Era un día azul como pocos
recordaban ese invierno, las nubes parecían haberse retirado al desierto.
El desierto, no era en este caso
una planicie de arena, donde el sol
golpeaba inclemente, sin agua sin vegetación sin vida. En este lugar el
desierto era vericueto, alta cumbre, áspera majada de afiladas sierras, donde los
picos de acerados hielos hacían trasquilones a un rebaño de nubes, que el
viento arrumbaba una y otra vez contra la quebrada. Alguna vez el rebaño
comprimido, preso, balaba con murmullo de amenazadores truenos.
El paso alpino, andino, era
atravesado por una vía empedrada que poco mejoraba las romanas.
Más de diez siglos y aquí los
hayedos, los robles y los pinos no habían cedido un paso. Morían en el canchal tan inhóspito y frio, que
ni siquiera las águilas y buitres hacían allí nido.
Un paisaje atroz donde los haya,
desfiladero perdido y una senda que zigzaguea en la pared de roca avenida de
cabras, paseo de lagartos en el estío. Por allí pasaba Juan con una silla de
enea atada a su espalda el pequeño alijo desde Francia. Subía frutas pasas,
higos orejones volvía con esquilas y esquilones alguna azadilla que allí llaman
jadico. Con eso los diez reales mal contaos fruto del matute, una gleba de
parva y una o dos corderas y tres cabras pasaba su pasar Juan de casa espada.

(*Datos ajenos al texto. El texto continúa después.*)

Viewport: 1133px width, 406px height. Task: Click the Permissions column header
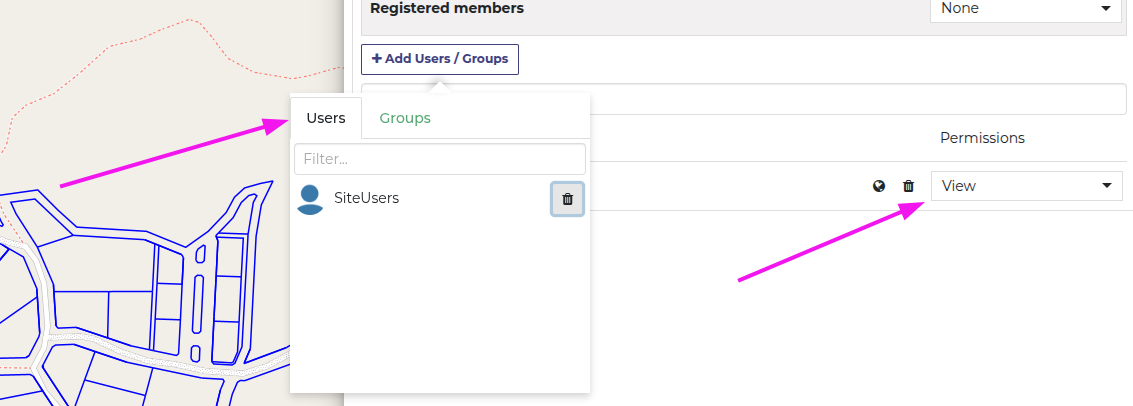pos(982,138)
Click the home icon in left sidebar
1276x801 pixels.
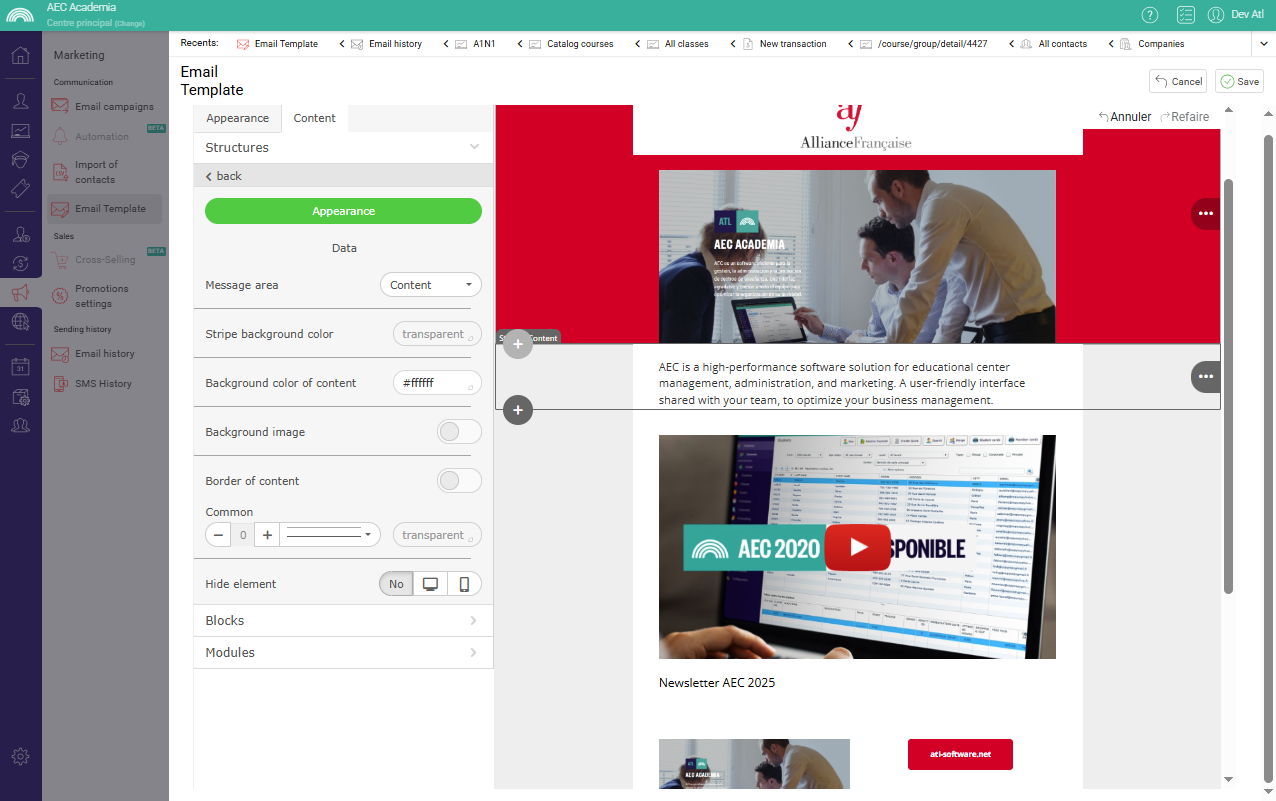(20, 55)
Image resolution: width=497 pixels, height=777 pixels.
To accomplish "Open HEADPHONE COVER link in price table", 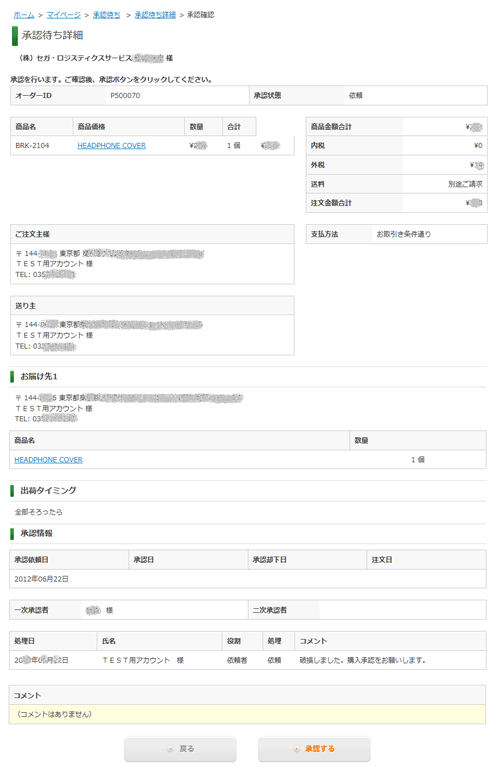I will 111,146.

Cuando lo conocí ya "no pasaba" era
muy mayor. Vestía aun calzón y zaragüelles. Calzaba abarcas. Camisa de lino,
chaleco con trinchas moquero en la faja blusón y pellico de lana "pa cuando el
cierzo canta,"
Recuerdo haberlo visto sentado en
el bar del Blasico, con un vaso de auguardién de ese que le subían de Colungo, con la mirada
perdida en la sierra. Le oí musitar me llama, me llama.
Fue la última vez, se murió de pie
a la puerta de casa, con los ojos puestos en la sierra, -le llamaba-
Era un día azul como pocos
recordaban ese invierno, las nubes parecían haberse retirado al desierto y bajo
ese azul lo llevaron a reunirse con la tierra. Su tierra.